- [YOUR OBJECTIVE] Exact copy, no pictures: every line from the one that contains "whyjustrun.ca (27, 2532)" through the end of the data below, and nothing else.

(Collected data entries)
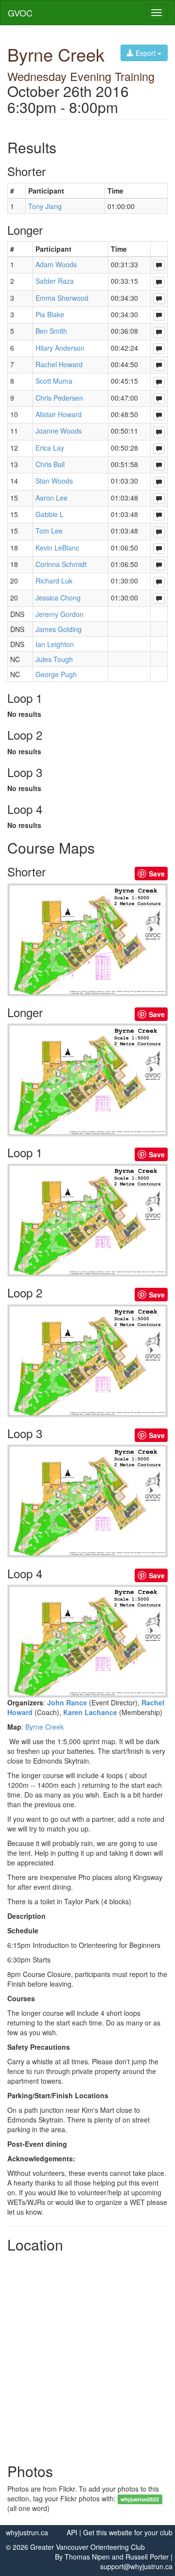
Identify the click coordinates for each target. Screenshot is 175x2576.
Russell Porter (147, 2556)
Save (157, 873)
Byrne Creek (44, 1727)
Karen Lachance (90, 1712)
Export (146, 53)
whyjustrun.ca (27, 2532)
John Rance (67, 1702)
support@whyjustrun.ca (136, 2566)
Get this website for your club (128, 2532)
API (72, 2532)
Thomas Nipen (87, 2556)
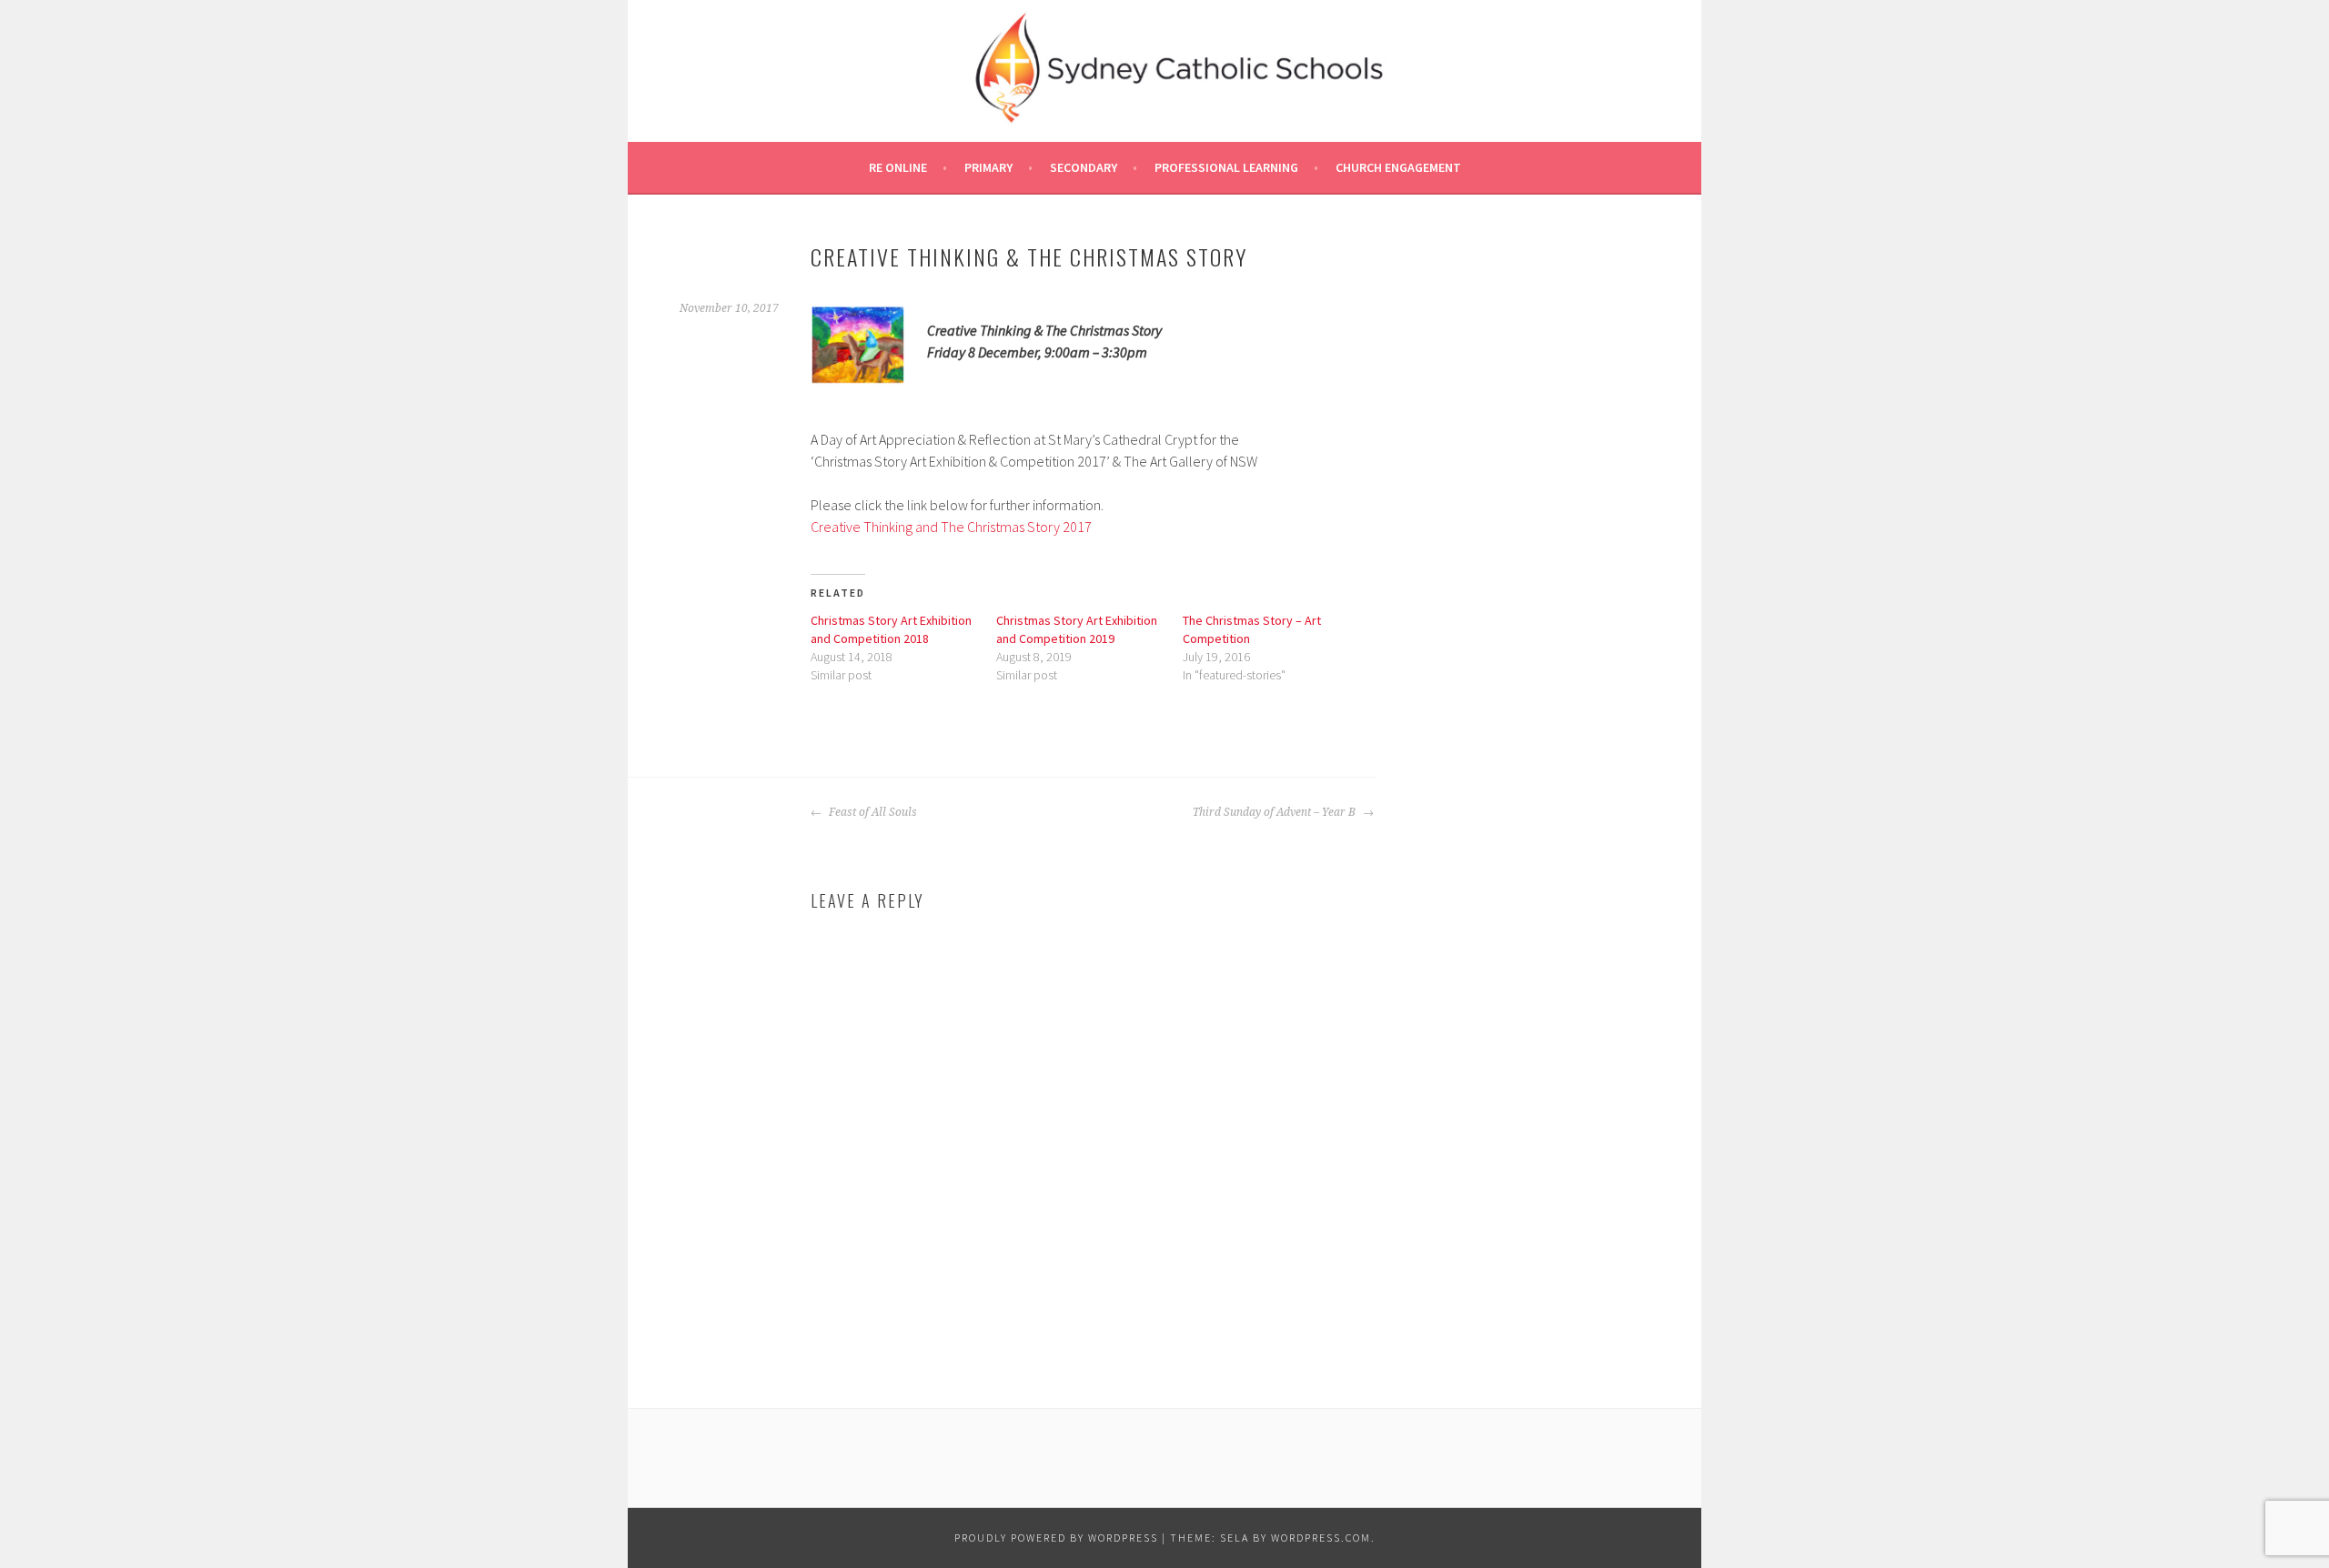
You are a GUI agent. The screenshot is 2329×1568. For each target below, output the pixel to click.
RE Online (898, 167)
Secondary (1083, 167)
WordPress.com (1321, 1537)
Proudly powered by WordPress (1056, 1537)
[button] (858, 345)
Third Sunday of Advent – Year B (1275, 812)
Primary (988, 167)
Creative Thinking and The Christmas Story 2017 (951, 527)
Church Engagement (1398, 167)
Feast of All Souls (871, 812)
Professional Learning (1226, 167)
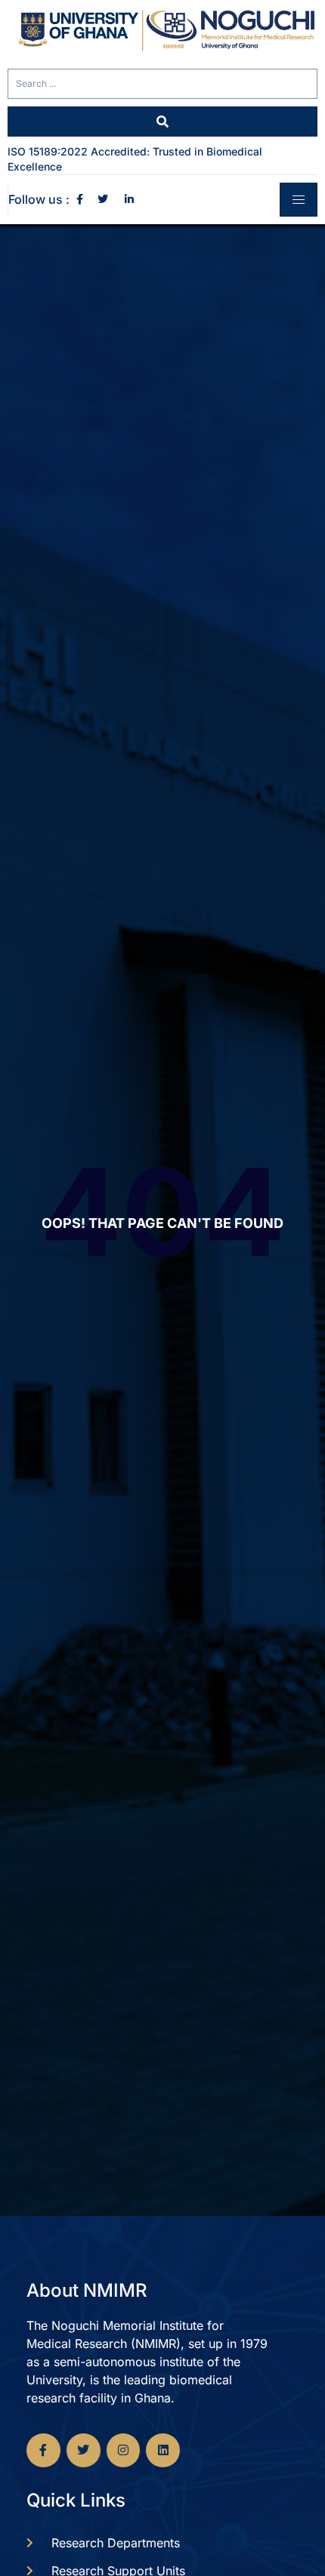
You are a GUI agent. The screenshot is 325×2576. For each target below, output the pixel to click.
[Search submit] (162, 121)
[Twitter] (84, 2450)
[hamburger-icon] (298, 200)
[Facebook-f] (43, 2450)
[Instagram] (124, 2450)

- [RESPONSE TO THE EXERCISE]
whyjustrun.ca (27, 2532)
John Rance (67, 1702)
support@whyjustrun.ca (136, 2566)
Get this website for your club (128, 2532)
API (72, 2532)
Thomas Nipen (87, 2556)
You are a GUI agent. The screenshot is 2329×1568. For each target below, output the pixel to click.
RE Online (898, 167)
Secondary (1083, 167)
WordPress.com (1321, 1537)
Proudly powered by WordPress (1056, 1537)
[button] (858, 345)
Third Sunday of Advent – Year B (1275, 812)
Primary (988, 167)
Creative Thinking and The Christmas Story 2017 (951, 527)
Church Engagement (1398, 167)
Feast of All Souls (871, 812)
Professional Learning (1226, 167)
You are a GUI agent. The screenshot is 325×2576. For each target below, output the pixel to click.
[Search submit] (162, 121)
[Twitter] (84, 2450)
[hamburger-icon] (298, 200)
[Facebook-f] (43, 2450)
[Instagram] (124, 2450)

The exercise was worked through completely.